EXERCISE OBJECTIVE – Where does the word "click" occur in the data below? Copy each line that holds it.
INPUT DATA Start Marker
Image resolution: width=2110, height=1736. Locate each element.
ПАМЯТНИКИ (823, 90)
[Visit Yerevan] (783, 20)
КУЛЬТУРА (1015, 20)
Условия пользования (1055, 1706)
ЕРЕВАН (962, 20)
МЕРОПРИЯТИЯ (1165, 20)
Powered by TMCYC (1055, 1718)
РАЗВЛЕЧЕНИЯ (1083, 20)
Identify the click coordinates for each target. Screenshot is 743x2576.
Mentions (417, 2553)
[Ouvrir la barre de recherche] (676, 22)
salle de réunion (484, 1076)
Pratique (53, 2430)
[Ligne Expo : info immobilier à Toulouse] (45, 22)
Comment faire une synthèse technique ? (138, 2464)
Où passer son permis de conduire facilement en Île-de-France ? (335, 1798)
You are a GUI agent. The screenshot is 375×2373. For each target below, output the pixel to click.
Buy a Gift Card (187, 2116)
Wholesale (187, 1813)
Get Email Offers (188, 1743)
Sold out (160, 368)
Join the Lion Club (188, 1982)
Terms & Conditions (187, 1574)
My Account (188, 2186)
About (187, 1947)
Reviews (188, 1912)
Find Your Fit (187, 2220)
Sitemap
INPUT DATA End Marker
EXPECTED ANSWER –
Identify the click coordinates for each target. Screenshot is 743x2576.
You are a GUI agent. The screenshot is 375×2373. For each target below, output the pixel to click.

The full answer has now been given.